Required action -
Down to the final character, output the records below as they stand.

Data shown -

━━━━━━━━

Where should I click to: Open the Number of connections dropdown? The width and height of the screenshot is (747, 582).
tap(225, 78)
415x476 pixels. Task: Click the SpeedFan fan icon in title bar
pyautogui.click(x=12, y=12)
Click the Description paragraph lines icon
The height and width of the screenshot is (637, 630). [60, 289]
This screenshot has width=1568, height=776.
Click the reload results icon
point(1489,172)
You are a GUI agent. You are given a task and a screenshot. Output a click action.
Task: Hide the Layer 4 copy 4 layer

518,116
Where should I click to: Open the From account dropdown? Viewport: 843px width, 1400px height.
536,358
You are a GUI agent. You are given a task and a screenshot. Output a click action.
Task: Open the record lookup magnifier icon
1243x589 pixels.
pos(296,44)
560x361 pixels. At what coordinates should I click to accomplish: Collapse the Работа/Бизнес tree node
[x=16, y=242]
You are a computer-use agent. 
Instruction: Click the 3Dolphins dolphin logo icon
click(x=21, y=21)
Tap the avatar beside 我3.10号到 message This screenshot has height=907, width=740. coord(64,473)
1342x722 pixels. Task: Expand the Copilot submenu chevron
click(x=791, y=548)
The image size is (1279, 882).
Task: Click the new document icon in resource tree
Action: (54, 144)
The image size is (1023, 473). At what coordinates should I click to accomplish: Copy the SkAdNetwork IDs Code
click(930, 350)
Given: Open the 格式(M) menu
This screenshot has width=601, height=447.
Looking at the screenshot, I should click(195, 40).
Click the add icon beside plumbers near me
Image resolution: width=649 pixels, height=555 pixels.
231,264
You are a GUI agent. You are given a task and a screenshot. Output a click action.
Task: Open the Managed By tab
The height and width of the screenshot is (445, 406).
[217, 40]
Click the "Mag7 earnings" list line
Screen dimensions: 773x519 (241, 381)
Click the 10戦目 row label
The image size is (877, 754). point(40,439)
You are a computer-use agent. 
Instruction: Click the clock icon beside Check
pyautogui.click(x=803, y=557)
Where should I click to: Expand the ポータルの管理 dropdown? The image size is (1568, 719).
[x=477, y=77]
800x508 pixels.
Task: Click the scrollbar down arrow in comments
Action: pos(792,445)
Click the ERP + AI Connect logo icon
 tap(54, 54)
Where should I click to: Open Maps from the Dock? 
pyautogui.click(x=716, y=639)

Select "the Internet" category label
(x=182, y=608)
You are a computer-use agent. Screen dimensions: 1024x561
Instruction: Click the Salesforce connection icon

━━━━━━━━

Problem solution -
Where should I click to: Open the Number of connections dropdown? The width and height of the screenshot is (747, 582).
tap(225, 78)
415x476 pixels. Task: Click the SpeedFan fan icon in title bar
pyautogui.click(x=12, y=12)
Click the Description paragraph lines icon
The height and width of the screenshot is (637, 630). [60, 289]
This screenshot has width=1568, height=776.
Click the reload results icon
point(1489,172)
You are a GUI agent. You are given a task and a screenshot. Output a click action.
Task: Hide the Layer 4 copy 4 layer

518,116
Where should I click to: Open the From account dropdown? Viewport: 843px width, 1400px height.
536,358
You are a GUI agent. You are given a task and a screenshot. Output a click action.
Task: Open the record lookup magnifier icon
1243x589 pixels.
pos(296,44)
560x361 pixels. At what coordinates should I click to accomplish: Collapse the Работа/Бизнес tree node
[x=16, y=242]
You are a computer-use agent. 
Instruction: Click the 3Dolphins dolphin logo icon
click(x=21, y=21)
Tap the avatar beside 我3.10号到 message This screenshot has height=907, width=740. coord(64,473)
1342x722 pixels. Task: Expand the Copilot submenu chevron
click(x=791, y=548)
The image size is (1279, 882).
Task: Click the new document icon in resource tree
Action: (54, 144)
The image size is (1023, 473). At what coordinates should I click to accomplish: Copy the SkAdNetwork IDs Code
click(930, 350)
Given: Open the 格式(M) menu
This screenshot has width=601, height=447.
Looking at the screenshot, I should click(195, 40).
Click the add icon beside plumbers near me
Image resolution: width=649 pixels, height=555 pixels.
231,264
You are a GUI agent. You are given a task and a screenshot. Output a click action.
Task: Open the Managed By tab
The height and width of the screenshot is (445, 406).
[217, 40]
Click the "Mag7 earnings" list line
Screen dimensions: 773x519 (241, 381)
Click the 10戦目 row label
The image size is (877, 754). point(40,439)
You are a computer-use agent. 
Instruction: Click the clock icon beside Check
pyautogui.click(x=803, y=557)
Where should I click to: Expand the ポータルの管理 dropdown? The image size is (1568, 719).
[x=477, y=77]
800x508 pixels.
Task: Click the scrollbar down arrow in comments
Action: pos(792,445)
Click the ERP + AI Connect logo icon
 tap(54, 54)
Where should I click to: Open Maps from the Dock? 
pyautogui.click(x=716, y=639)

Select "the Internet" category label
(x=182, y=608)
You are a computer-use agent. Screen dimensions: 1024x561
Instruction: Click the Salesforce connection icon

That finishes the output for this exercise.